Barber is a former assistant police chief who was demoted to captain following her DUI conviction in Virginia and is actively trying to appeal her DUI case.

On August 16, 2008, Barber was pulled over at approximately 9:40 PM after a Virginia State Police Trooper said she was weaving in traffic and almost hit another vehicle on I-64 near North King Street.

Barber told the trooper that she drank a “Texas-size” margarita at a restaurant about 30 minutes prior to being pulled over.  According to the state trooper, Barber did not do well on sobriety tests and a breath test showed a blood alcohol content of 0.12 percent.

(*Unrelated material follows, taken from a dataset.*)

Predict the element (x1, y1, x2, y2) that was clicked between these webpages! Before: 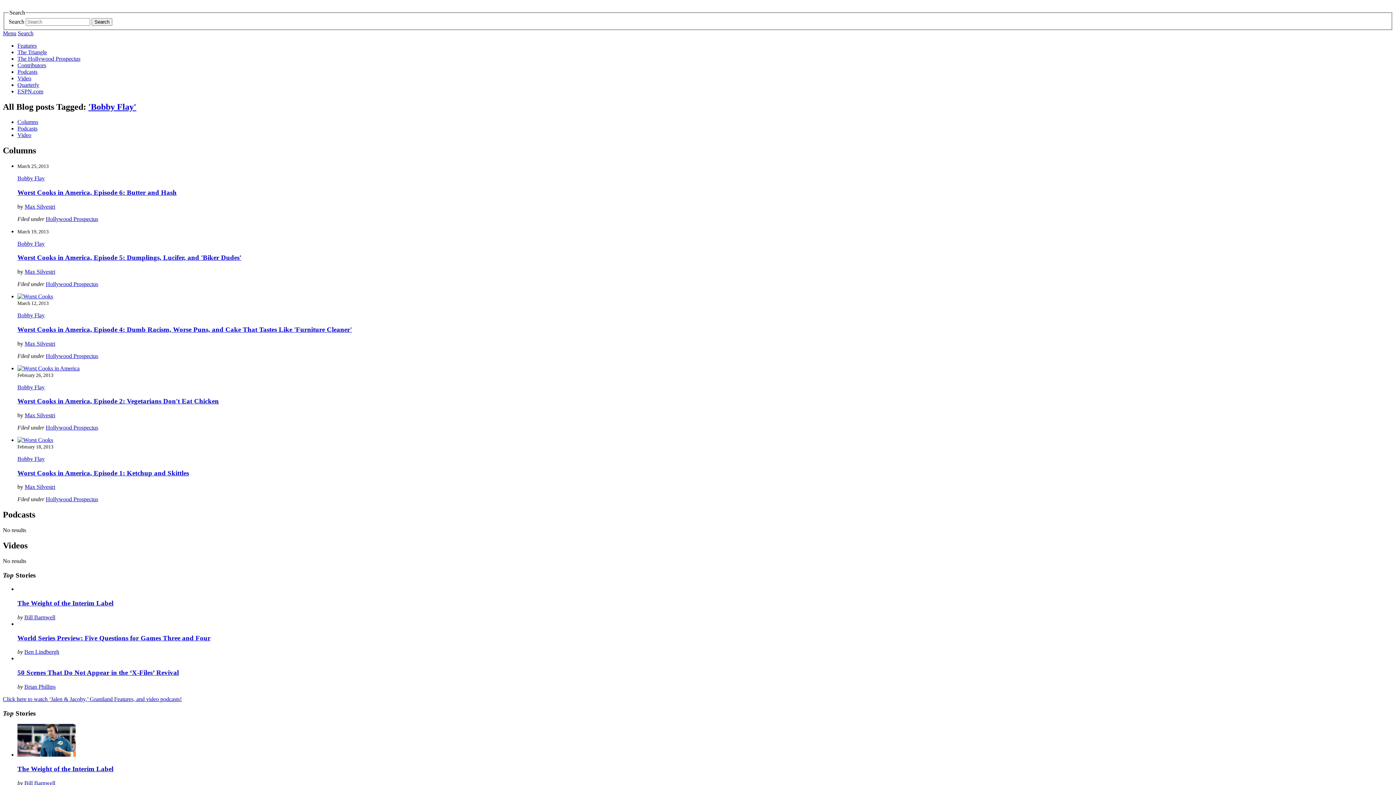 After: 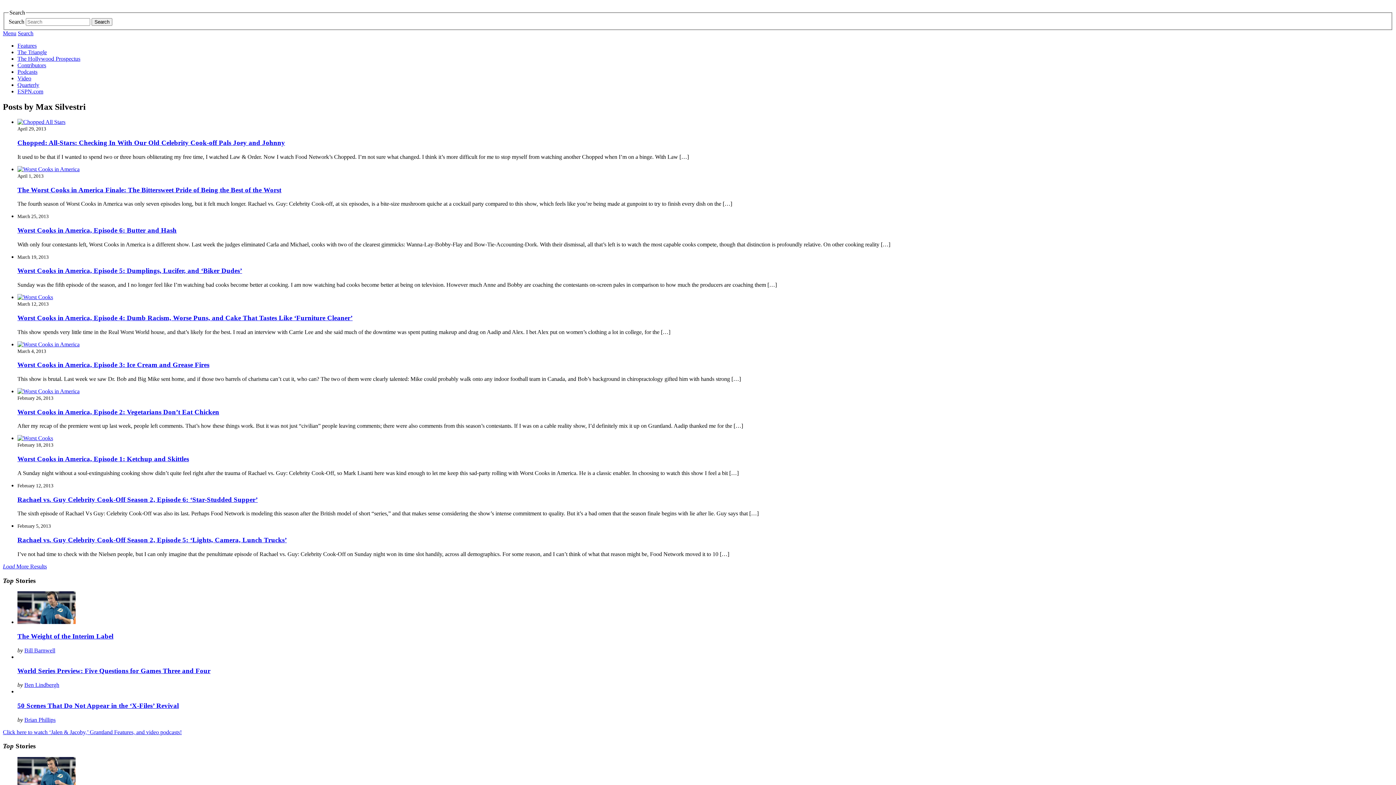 Action: bbox: (24, 203, 55, 209) label: Max SilvestriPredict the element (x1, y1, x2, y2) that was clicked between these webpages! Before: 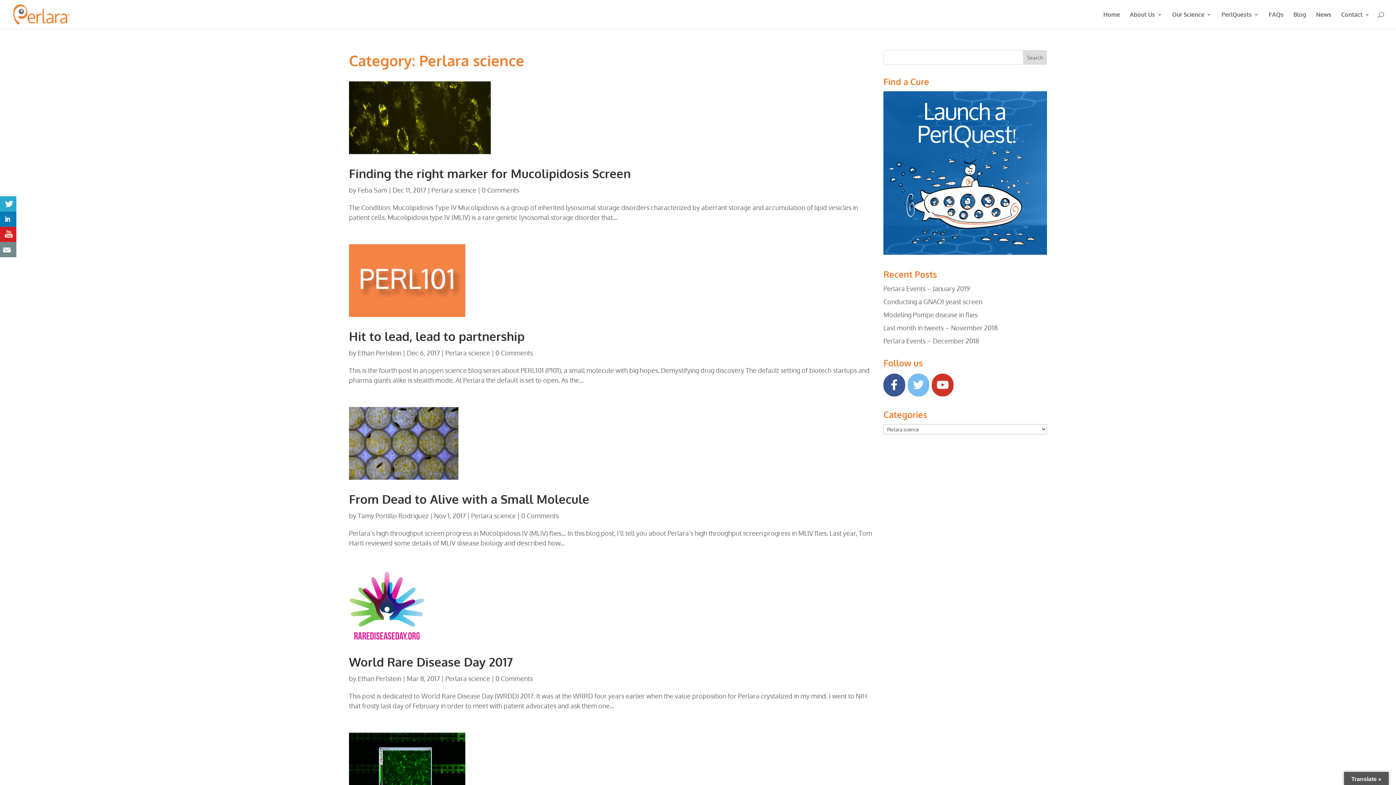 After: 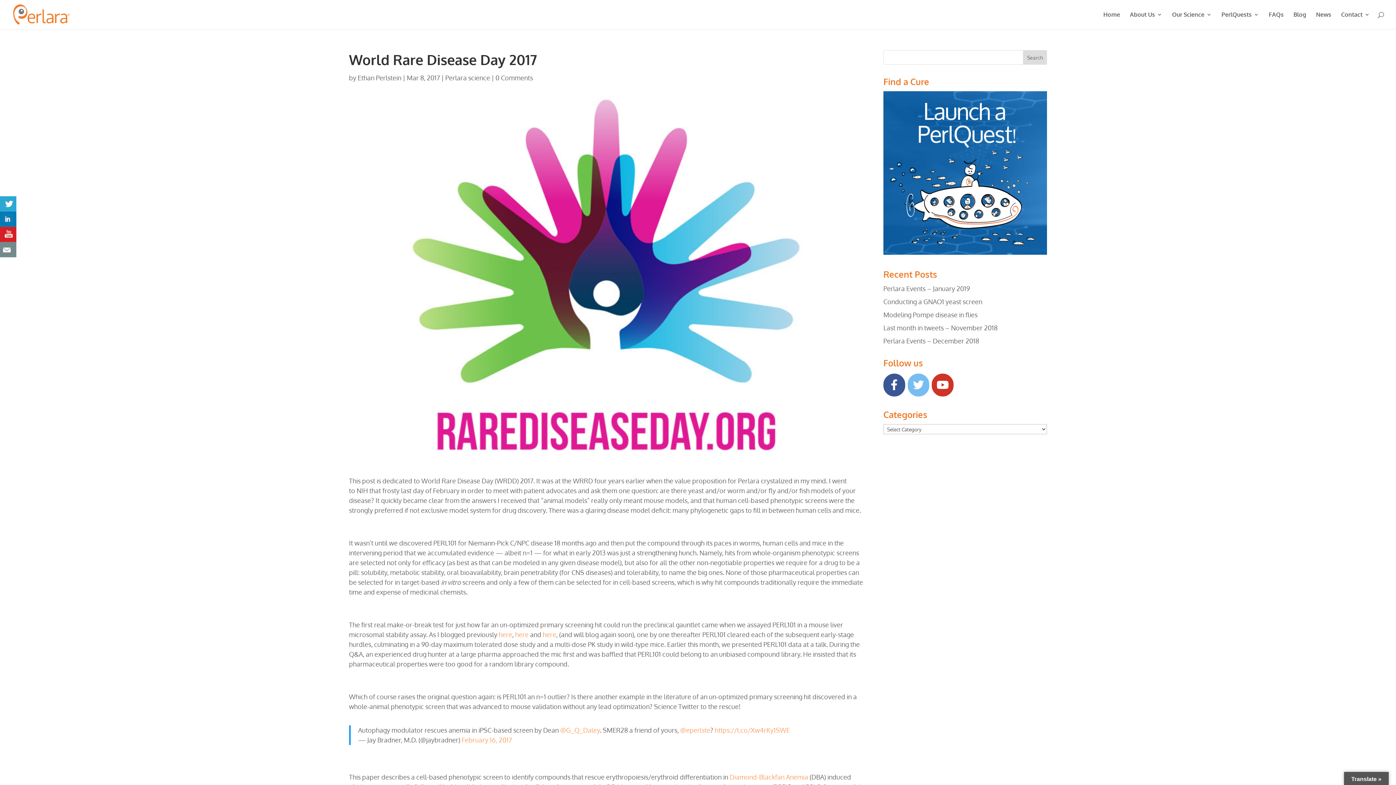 Action: label: World Rare Disease Day 2017 bbox: (349, 654, 513, 669)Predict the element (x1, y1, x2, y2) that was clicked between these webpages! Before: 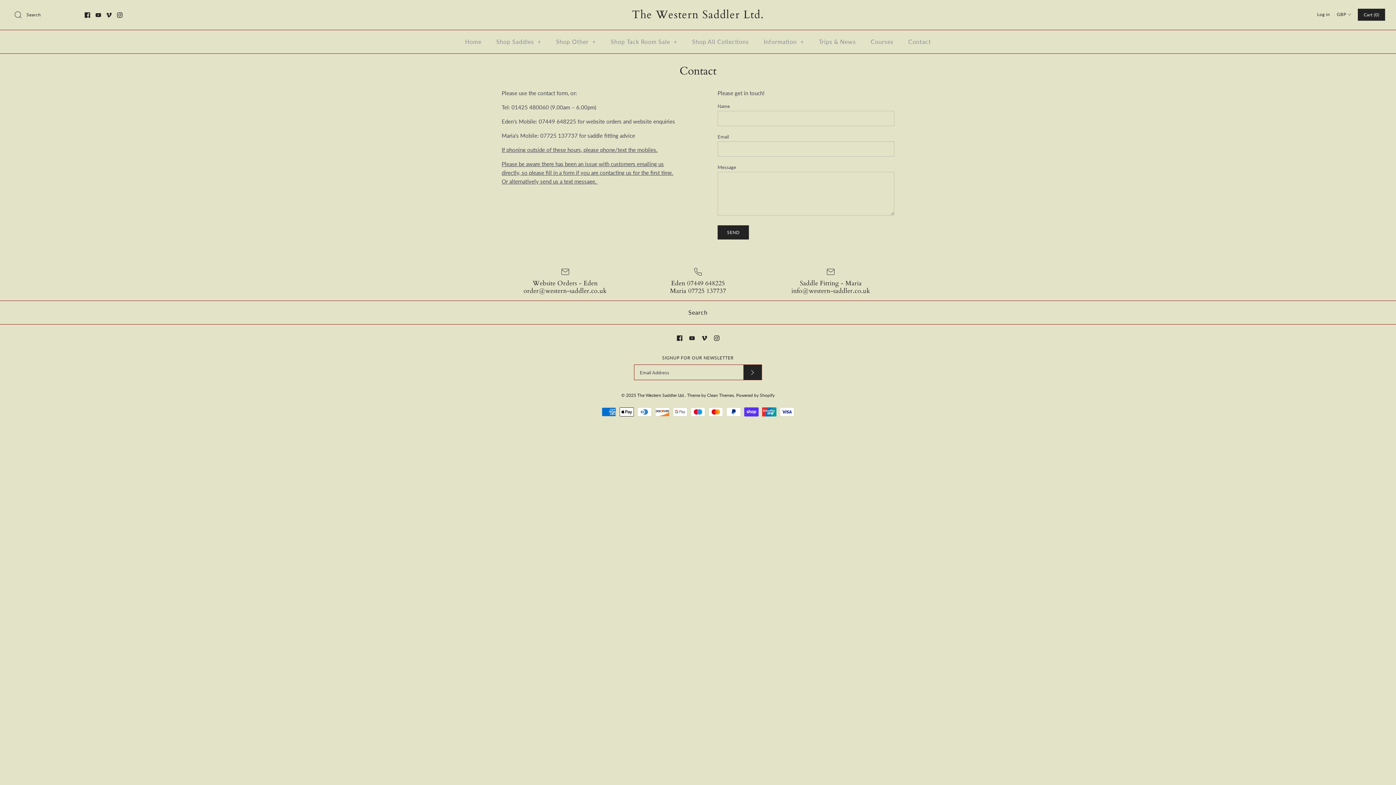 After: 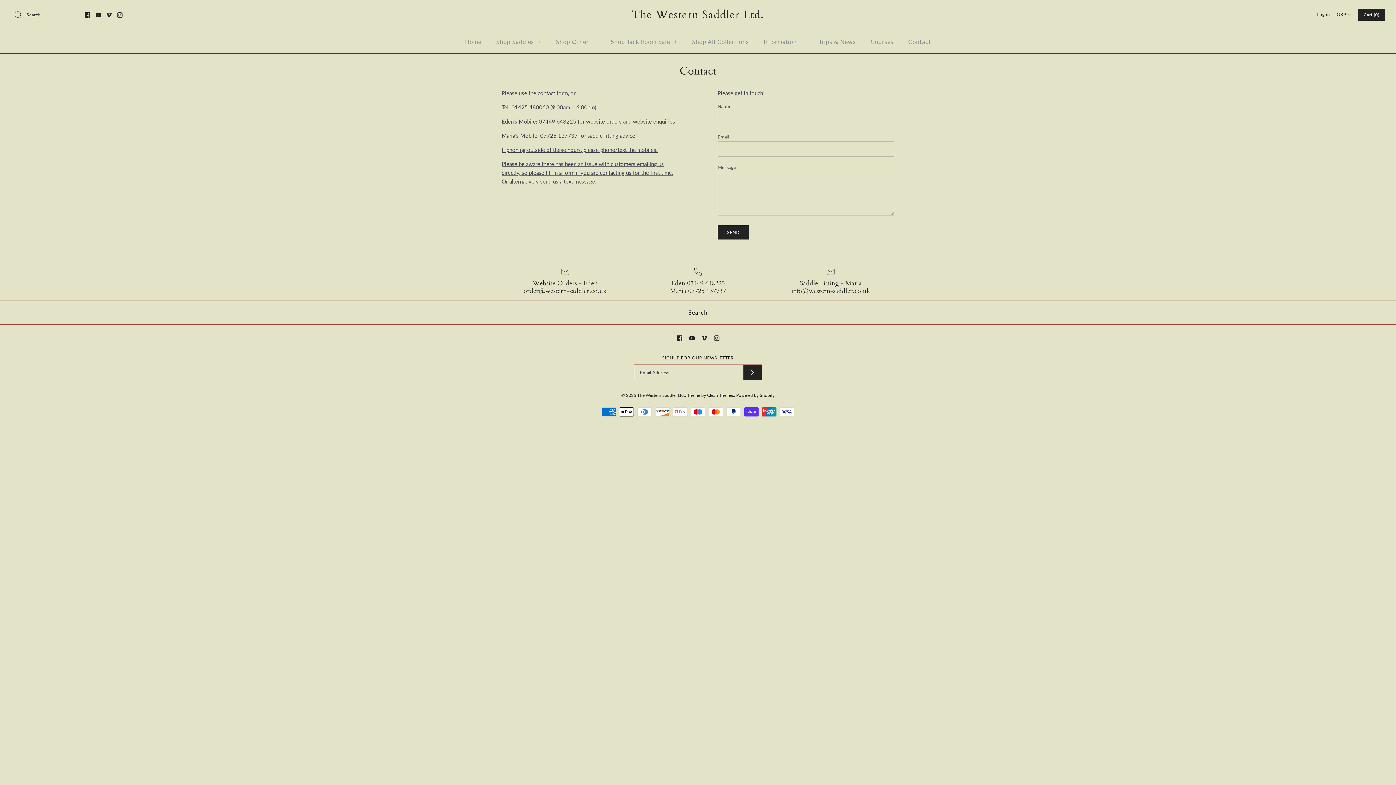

In an article posted on the Dailypress.com, Barber was quoted as saying, “of course I regret it.  I take full responsibility.”  She made this comment after being found guilty at a hearing in Hampton General District Court in November.

Barber’s appeal is being heard in Hampton Circuit Court.  In her appeal, she contends that her case should have been dismissed because a judge would not accept a legal maneuver that would have given her the opportunity for a lesser conviction of reckless driving instead of DUI.  According to Barber’s attorney, the judge was required under state law to accept the plea.

The Hampton Commonwealth’s Attorney’s Office is requesting a jury trial in Barber’s case and has stated that the judge did nothing wrong.

Barber’s motion for dismissal is scheduled for April 13 and her trial is supposed to start May 26.